Stephen Carleton – January 3 2016

Stephen holds a Masters and Doctorate of Philosophy from the University of Queensland where he is currently Senior Lecturer in Drama. In addition to his teaching and research, Stephen is a professional playwright and dramaturge. He won the 2004/5 Patrick White Playwrights’ Award with Constance Drinkwater and the Final Days of Somerset, and received a 2010 ARC Discovery Grant with colleagues Jane Stadler and Peta Mitchell to undertake research towards producing a Cultural Atlas of Australia which will mediate spaces in theatre, film and literature. His other works include Bastard Territory, shortlisted for both the Patrick White Playwrights’ Award (2011) and QPDA (2012), and The Turquoise Elephant, an absurdist comedy about contrasts: grotesque privilege and dispossession, sanity and insanity, hope and fatalism, and the trilogy for secondary students: Bullets With Dragonfly Wings, Pretty Fly (For A Mala Guy) and Smells Like Impulse. Stephen has also written a number of plays and political cabarets for Knock-em-Down Theatre and Darwin Theatre Company in the Northern Territory, and JUTE in Cairns, Queensland.

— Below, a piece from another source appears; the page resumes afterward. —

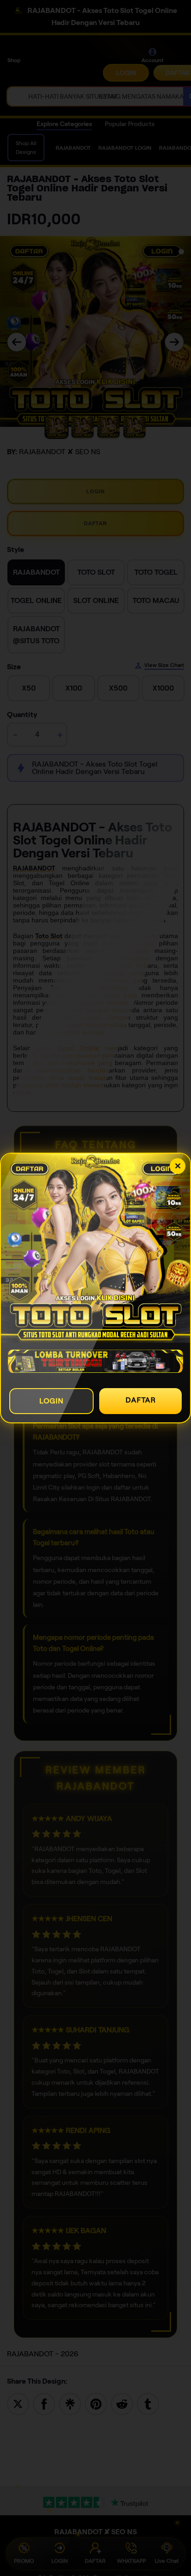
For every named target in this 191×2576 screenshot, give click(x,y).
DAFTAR (141, 1400)
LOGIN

Constance Drinkwater and the Final Days of Somerset
Playlab Press, 2006; ISBN 0908156987
Full length play; 3 female, 3 male
It is 1899 and only the resolve of Lady Constance Drinkwater has kept the Far North Queensland settlement of Somerset from crumbling. Beset by storms, ill-luck and a mysterious disease that has killed all but two of Constance’s children, it is the arrival of strangers – anthropologist Professor Cornelius Crabbe and his companion, Mr Hop Lee – that sets in motion the final catastrophic days of Somerset. This post-colonial melodrama is hilarious and sad in equal measure, and a proud addition to the growing genre of Australian gothic.

The Narcissist
Playlab Press, 2008; ISBN 9780908156993
1.5 hours; 5-6 cast members

Sydney Xavier is a narcissist. He is a jaded, single, urban professional living in New Farm and the prospects of finding a psychosexually well-adjusted partner are beginning to fade. Enter Bronwyn, an equally committed boozy malcontent and best friend who challenges Xavier to a duel – “Six weeks to bag a man! No ifs, no buts, no limits, no boundaries and no rules!” This riotous and politically incorrect post-modern comedy of manners about middle-class, middle-age sexual politics is guaranteed to leave audiences in gasping fits.